# celebrities



## gardien 10 (27 Sep. 2008)

Hey leute hier spricht gardien 10 zu euch.
Besten dank für eure heissen Bilder von oops und so weiter Celebs ist doch das beste sind es doch leute wie du und ich also thanks


----------



## Tokko (27 Sep. 2008)

Besten Dank sag ich da mal.

Und wünsche dir weiterhin viel Spaß mit den Bildern.

Lieben Gruß.
Tokko


----------



## Buterfly (27 Sep. 2008)

Über ein Danke freut man sich doch immer :thumbup:

Viel Spaß mit den Bildern


----------



## Muli (28 Sep. 2008)

Auch wenn ein kleiner Dankesbeitrag in den Themen selbst auch gerne gesehen wird, so hast du doch den ersten Schritt in die richtige Richtung gemacht!

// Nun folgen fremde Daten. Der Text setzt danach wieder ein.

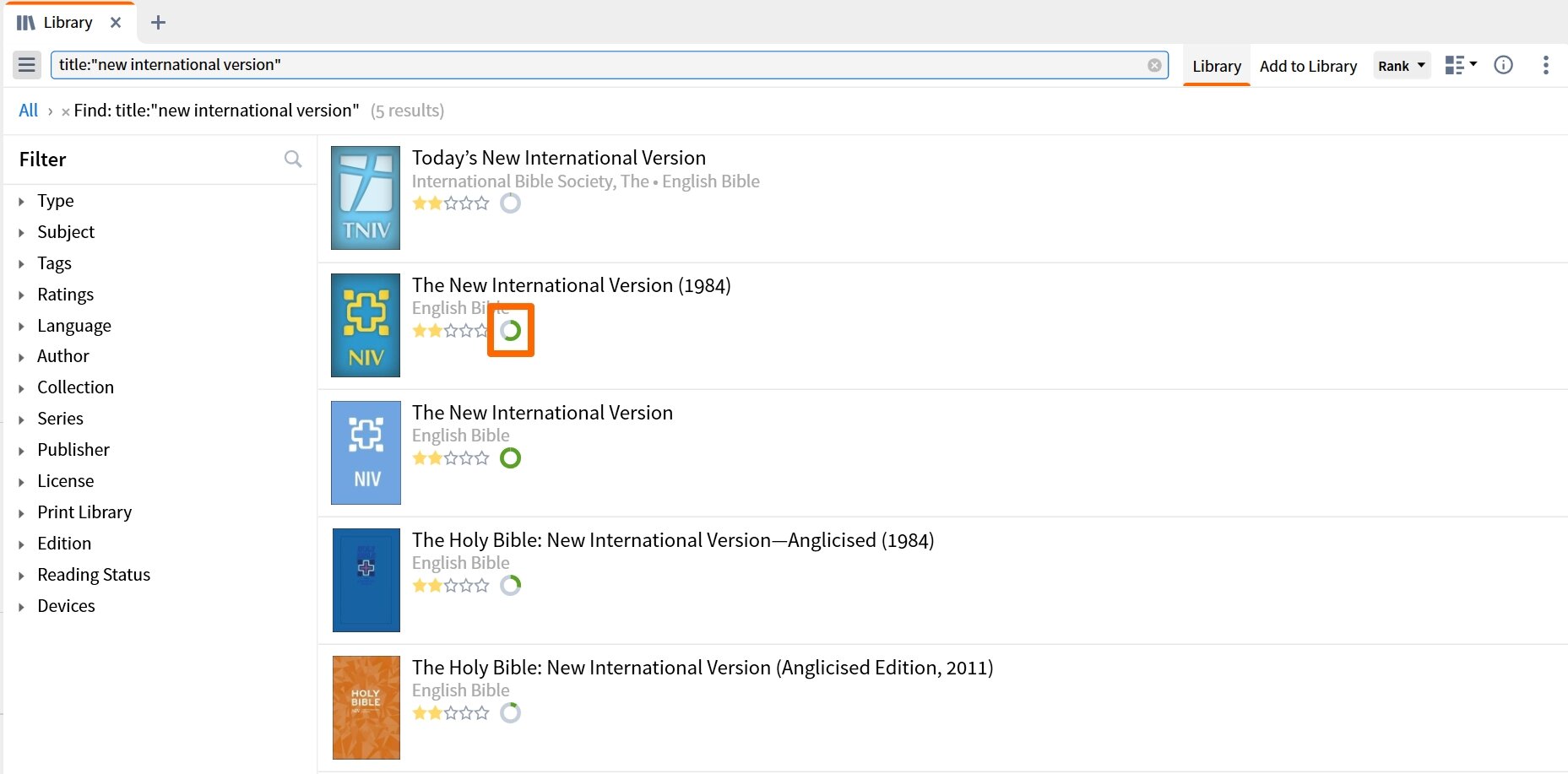Click full progress circle of New International Version
The image size is (1568, 774).
[x=510, y=457]
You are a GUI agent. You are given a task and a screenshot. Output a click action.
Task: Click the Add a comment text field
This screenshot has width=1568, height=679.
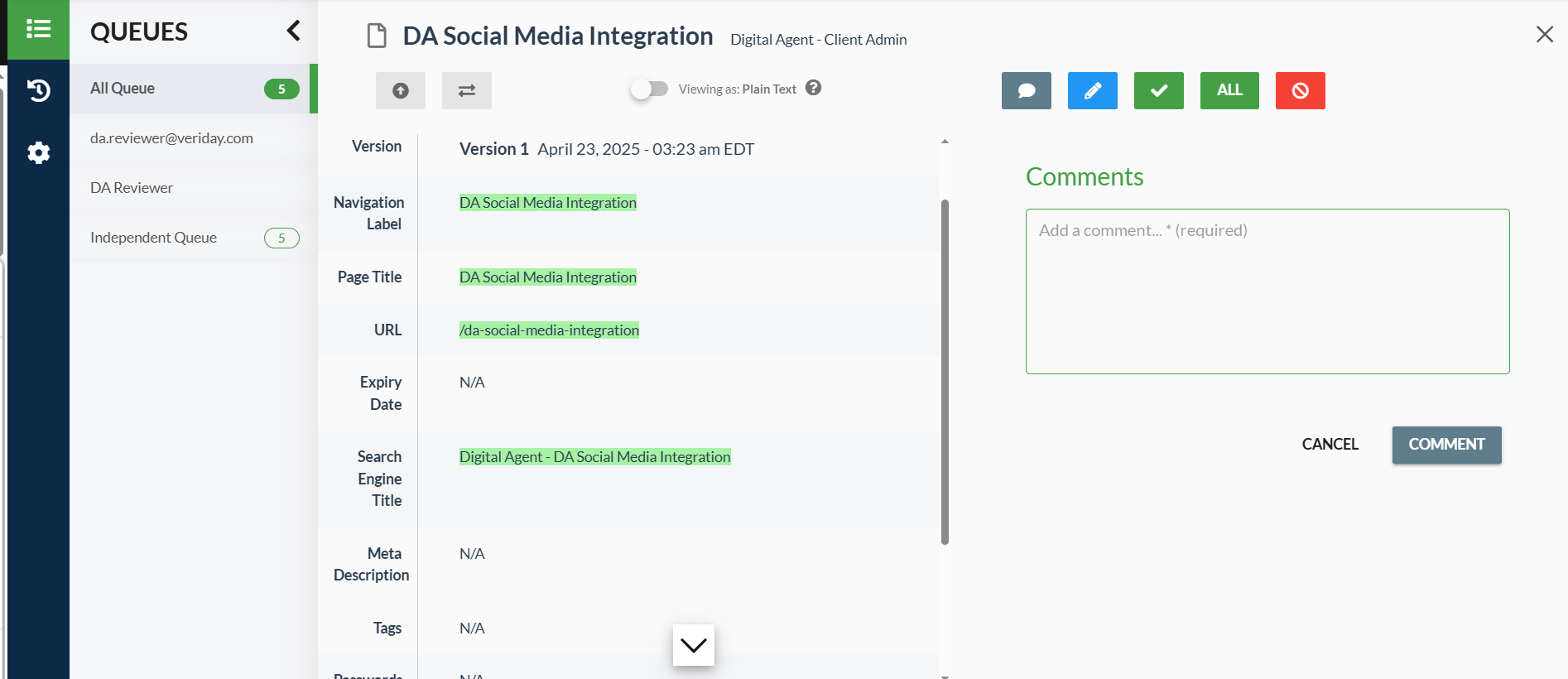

Ich hoffe das Board kann dich weiterhin mit seinen Inhalten erfreuen und wir sehen noch ein paar weitere Beiträge von dir!


Liebste Grüße, Muli


----------



## mark lutz (28 Sep. 2008)

herzlich willkommen und viel spass hier


----------



## maierchen (3 Okt. 2008)

Auch Danke ,und weiterhin viel spaß hier!


----------